Option that is structured to accommodate two PIs, one of whom is an Early-Career Investigator. The 

combined Initiating and Partnering organizations’ budgeted direct costs approved by the government 

will not exceed

$500,000. The PIs may have experience in similar or disparate scientific disciplines, but each PI 

is expected to bring distinct contributions to the proposal/application. One PI will be identified 

as the Initiating PI and will be responsible for the majority of the administrative tasks 

associated with proposal/application submission. The other investigator will be the Partnering PI. 

 One of the named PIs on an application submitted under the Early-Career Investigator Partner 

Option must be an Early- Career Investigator who may be either the Initiating or Partnering PI.  
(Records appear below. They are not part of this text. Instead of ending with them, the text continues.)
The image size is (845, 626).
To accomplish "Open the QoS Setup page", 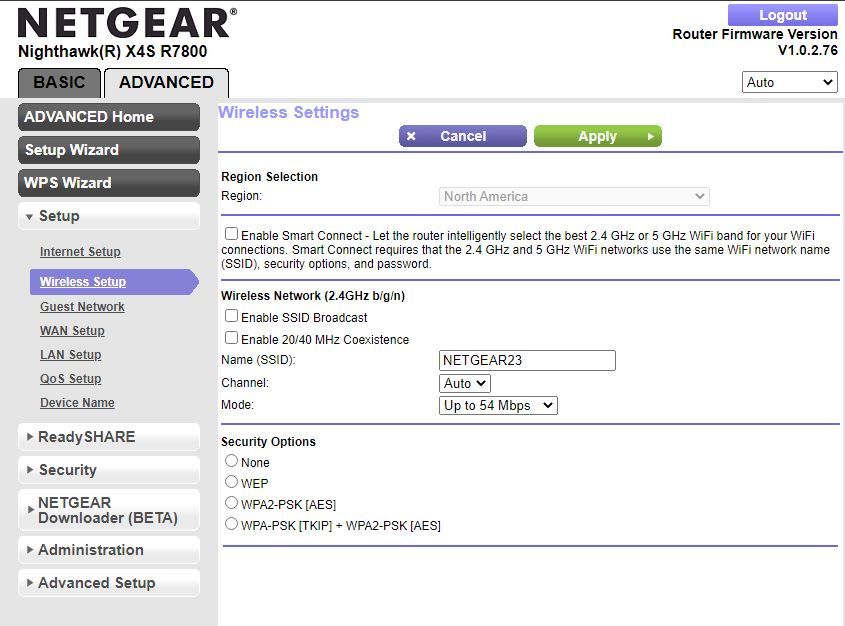I will [70, 379].
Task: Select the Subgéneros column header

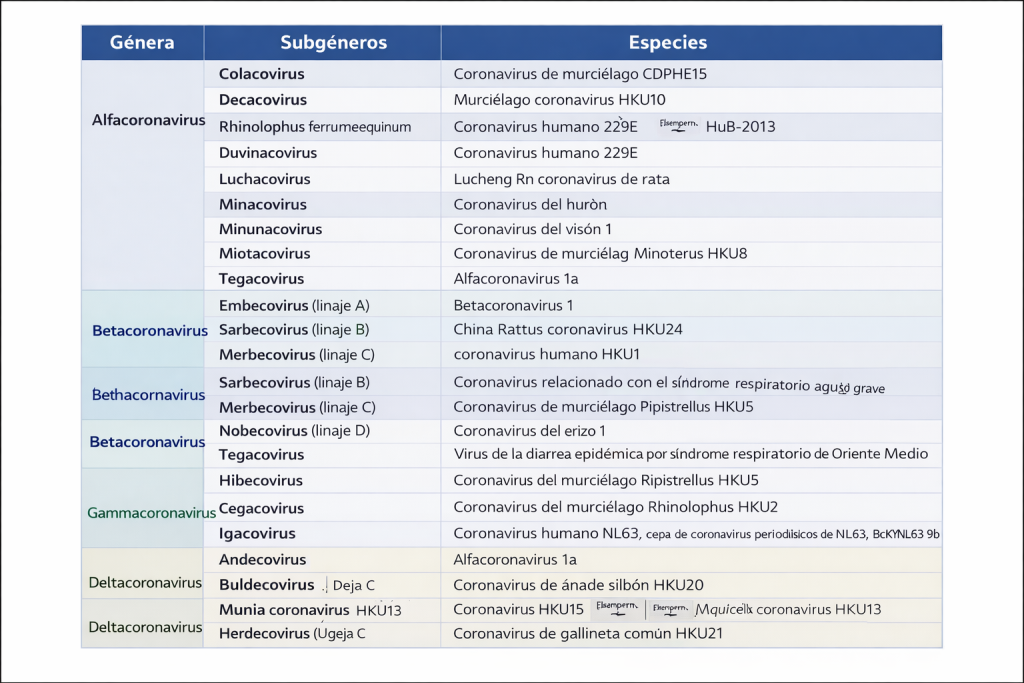Action: coord(333,43)
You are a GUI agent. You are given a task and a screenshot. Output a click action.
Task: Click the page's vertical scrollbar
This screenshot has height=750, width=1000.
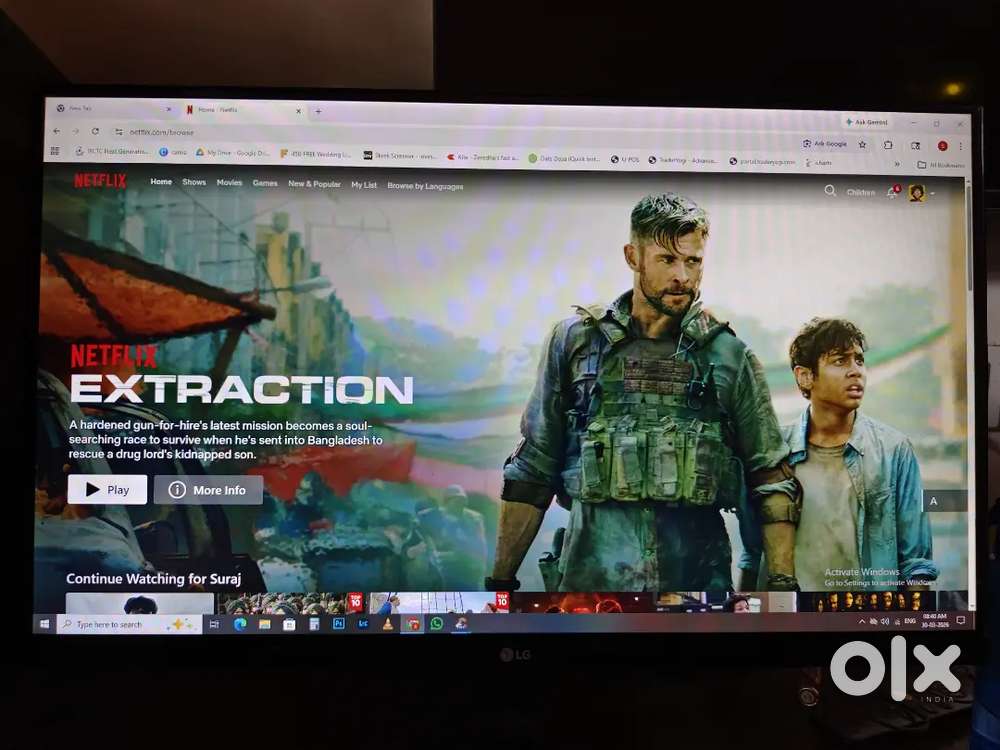click(x=967, y=300)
Both PIs should contribute significantly to the development of the proposed research project, 

including the Project Narrative, Statement of Work (SOW), and other required components. The 

proposal/application is expected to describe how the PIs’ unique experience/expertise combined as a 

partnership will better address the research question, how the unique experience/expertise that 

each individual brings to the proposal/application is critical for the research strategy and 

completion of the SOW, and why the work should be done together rather than through separate 

efforts. If recommended for funding, each PI will be named to an individual award within the 

recipient organization. For individual DOD FY22 TBIPHRP submission requirements for the Initiating 

and Partnering PI, refer to Section II.D.2, Content and Form of the Proposal/Application 

Submission.

•   Research Level 2: Research Level 2 is intended to support phase 1 and more advanced clinical 

trials for promising interventions. The period of performance of Research Level 2 awards will be 4 

years. The anticipated direct costs budgeted for an FY22 TBIPHRP CTA Research Level 2 award will 

not exceed $2M.

•   Research Level 3: Research Level 3 is intended to support larger-scale clinical trials that 

demonstrate efficacy in relevant patient populations. The period of performance of Research Level 

3 awards will be 4 years. The anticipated direct costs budgeted for an FY22 TBIPHRP CTA Research 

Level 3 award will not exceed $4M.

Funded studies are required to register the study in the National Institutes of Health (NIH) 

clinical trials registry, www.clinicaltrials.gov, prior to initiation of the study. Refer to the 

General Submission Instructions, Appendix 1, Section D, for further details.

Refer to Section II.D.6, Funding Restrictions, for detailed funding information.

Awards will be made no later than September 30, 2023. For additional information refer to

        .F.1, Federal Award Notices.